Bechdel's Life as a Text

Alison Bechdel analyzes the inter-connectivity of her life with literature in Fun Home. We experience this as early as the auto-graphic's first page, as Bechdel sets up the retelling of her life in parallel with the myth of Daedalus and Icarus, showing an image of her "flying" above her father, as Icarus (3). On the next page the first panel reads, "In our particular reenactment of this mythic relationship, it was not me but my father who was to plummet from the sky" (4). On this first page where we see Alison and her father in the Icarus-Daedalus position (playing "airplane"), there is a copy of Anna Karenina on the floor of the panel. This specific inclusion of the novel is a direct nod to the events that would happen to Bruce, Alison's father: while Anna jumps in front of a train to end her life, Bruce (potentially) jumps in front of a bread truck to end his.

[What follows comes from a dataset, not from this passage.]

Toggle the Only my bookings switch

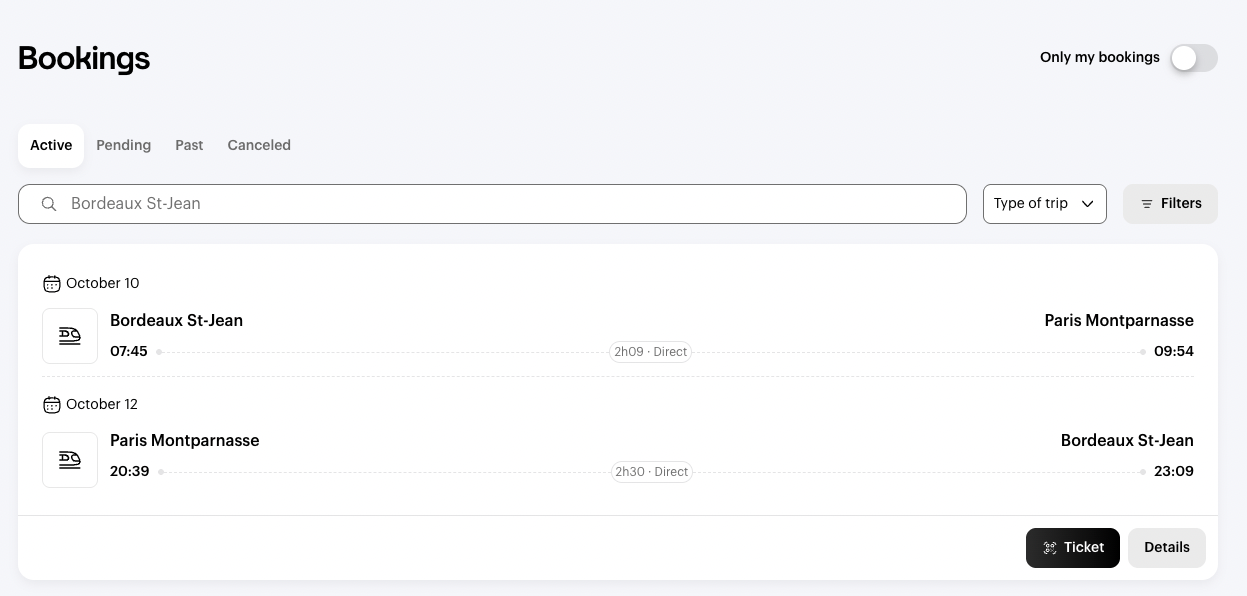[1194, 58]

While we later witness the sun motif of the Icarus-Daedalus myth, not only in the Sunbeam bread truck but in Alison's premonition dream, Bechdel introduces many other literary references as means of making sense of her own life. She draws connections between her father and F. Scott Fitzgerald, and imagines her mother as Isabel Archer, of Henry James' The Portrait of a Lady (71). Even the scenario in which her parents met, in the performance of The Taming of the Shrew, Bechdel highlights the problematic relationship model that her parents would later embody. With her parents best understood to her as fictional characters --something Alison mentions in the text-- perhaps Bechdel even sees or experiences herself as a literary character or at least byproduct of literature.

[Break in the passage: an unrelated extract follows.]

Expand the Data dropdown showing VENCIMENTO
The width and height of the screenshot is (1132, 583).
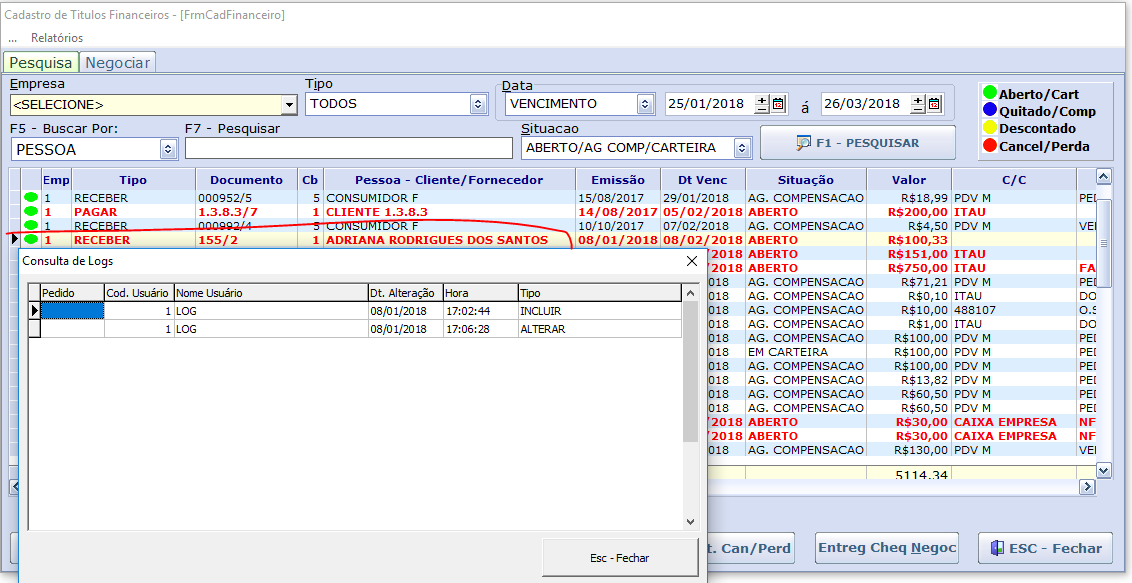tap(645, 104)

Proust and Camus are other strong literary undercurrents throughout Fun Home, which Bechdel employs to make sense of her family life. I am most intrigued by the references to Camus, though, which Charles touched on in his post.

I believe that Alison experiences her life as a text, analyzing it with a critical and well-read eye, with the help of family photographs and literature-- both of which she puts to use to compile an organized, remastered representation of her life that we experience literally translated in this graphic work.

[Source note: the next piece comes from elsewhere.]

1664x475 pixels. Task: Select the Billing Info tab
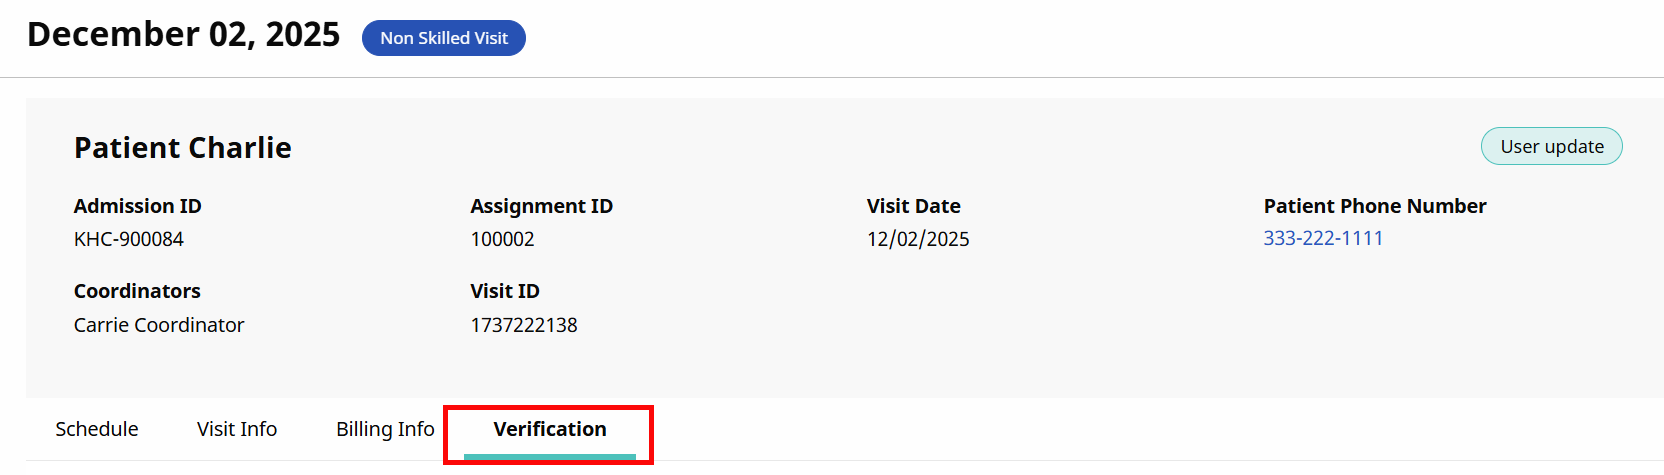point(385,429)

P.s. I can't help but wonder if Bruce would be pleased to know that the story of his life in connection to her daughter would become a book on the shelves of other libraries. Less-lavishly furnished libraries, maybe, but libraries all the same.

3 comments:

  1. I commented on this as well in my post. Her way of describing her parents through literature and myths is interesting to me. I love how many of these illusions there are, too.

    ReplyDelete
  2. I like that you mentioned how her father might have reacted to this book. It's interesting to wonder about, considering his love for literature. I'm curious if she would have written about him if he were still alive.

    ReplyDelete
  3. I feel one of the reasons she compares her life to literature so often might be because that was one of the few ways her and her father somewhat connected. It's clear to see that her father and his life have played a big part in her identity, so it's only natural that she describes her life and their relationship through a medium which connected them.